AlphaZero vs ChatGPT
Next we discuss if LLMs may borrow ideas from AlphaZero, which set a landmark in AI by tackling a very hard problem pursued by many researchers for decades.
The lessons from AlphaZero follow. 1) With a game rule, there is a perfect model, which can generate infinite high quality data, esp., reliable feedback. 2) This supports iterative improvements of the policy, with trial and error, using general policy iteration, by self play, to achieve a strong computer program. 3) Imitation learning is not enough: In and before AlphaGo, studies use expert games for training. However, self play RL achieves super-human performance in Go, chess, and shogi from scratch, without human knowledge, and also in many other games.
Moreover, Levine illustrates that RL can stitch parts of policies to attain a better policy. Levine shows that in a tech support application, RL can learn from several specialists for different aspects to improve the job.
For LLMs, there is no perfect rule for most problems, neither perfect feedback. Games and code generation appear as exceptions to some extent, with reliable feedback from a game engine and a code interpreter, respectively.
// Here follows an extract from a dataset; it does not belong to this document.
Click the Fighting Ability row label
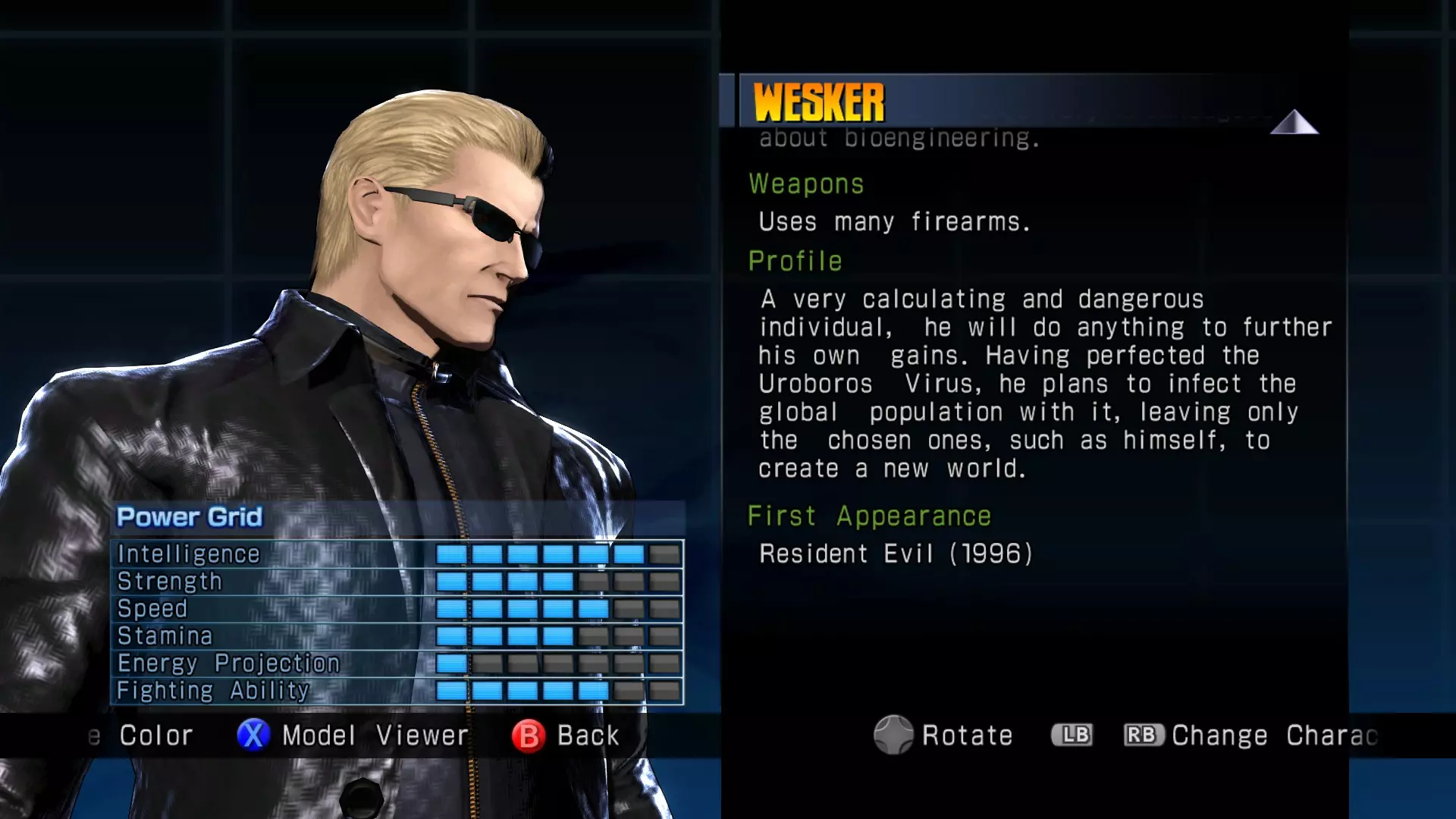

The approach in ChatGPT can be treated as imitation learning.
Synthetic data from an LLM may help build a new LLM, however, whose capacity is bounded by the original LLM.
The above three subsections are basically copied from Iterative improvements from feedback for language models, published online in July 2023.
AI∞, AIx, and AIZero
For the current practice in AI, we make the following categorization: AI∞, AIx, and AIZero.
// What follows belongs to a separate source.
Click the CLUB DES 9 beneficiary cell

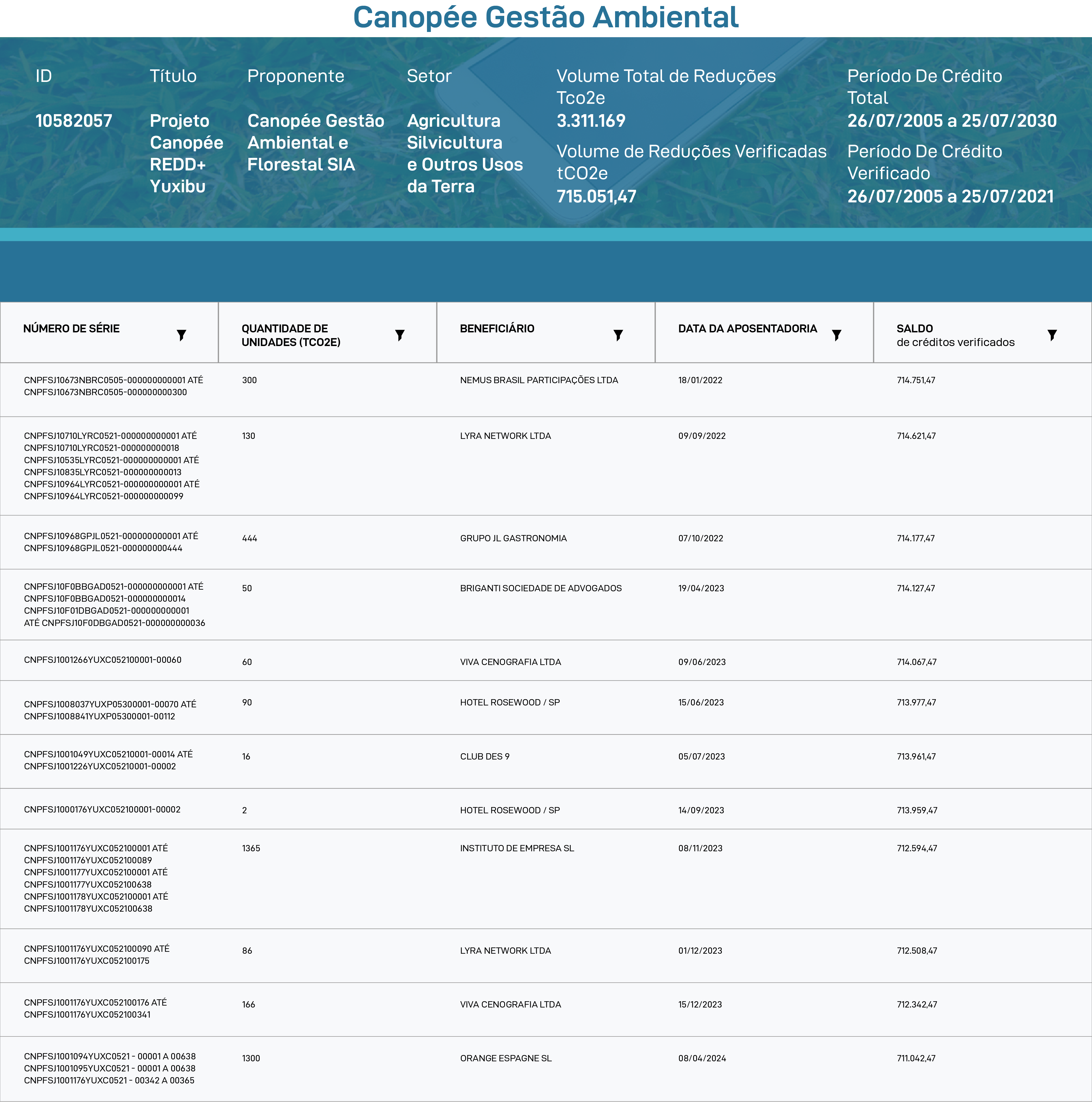(x=485, y=757)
Many deep learning, or big data methods, like AlexNet, relies on huge amount of labelled data. Model-free RL interacts with the environment online or offline to collect a huge amount of training data. We classify them as AI∞, which requires significant manual efforts or interactions with the physical system to generate training data.
When there is a perfect model, we can build a perfect simulator to generate training data, in a digital or virtual world, which is much less costly than in a physical world. AlphaGo Zero/AlphaZero and those dynamic systems with perfect partial differential equations and those with perfect verifiers are in this category. We classify them as AIZero, i.e., once the data generator is set up, it can generate data without manual effort, and without the cost of interacting with the physical system.
Model-free RL for Atari games, e.g., with The Arcade Learning Environment (ALE), appears as AI∞ for the agent. However, for the whole system, we can say it is AIZero, since we have a perfect simulator.
There are ways to help improve data efficiency, e.g., simulation, digital twins, self-supervised learning, and for RL in particular, intrinsic motivation, auxiliary signals, and model-based methods. We call such approaches as AIx, where x is a number between 0 and ∞, indicating the degree of inaccuracy of the model involved, or the amount of effort of “manual” collecting of data, or the amount of effort of interacting with physical systems. Admittedly, x is only loosely defined. AIx approaches AIZero as the underlying model approaches perfect. AI∞ implies there is no model involved.
GPT-3 is in AIx. Since InstructGPT involves human feedback, it is a combination of AI∞ and AIx. AlphaGo involves human demonstration data and a perfect model/simulator, so it is a combination of AI∞ and AIZero.
The above is basically a copy from Reinforcement Learning in Practice: Opportunities and Challenges, published online in April 2022.
Summary
With a perfect model, which can generate infinite high quality or perfect training data, we can build a very strong or even perfect AI, like AlphaZero. This is AIZero
Without a perfect model, like for most NLP/LLM problems, we need to collect high quality data to achieve a competent AI. For an LLM trained from synthetic data generated by another LLM, its capacity is bounded by the LLM generating the data. This is AI∞ or AIx.
We should always respect the principle of ground-truth-in-the-loop. Our goal is to bridge the simulation to reality gap for AI, or LM-to-real gap for LMs.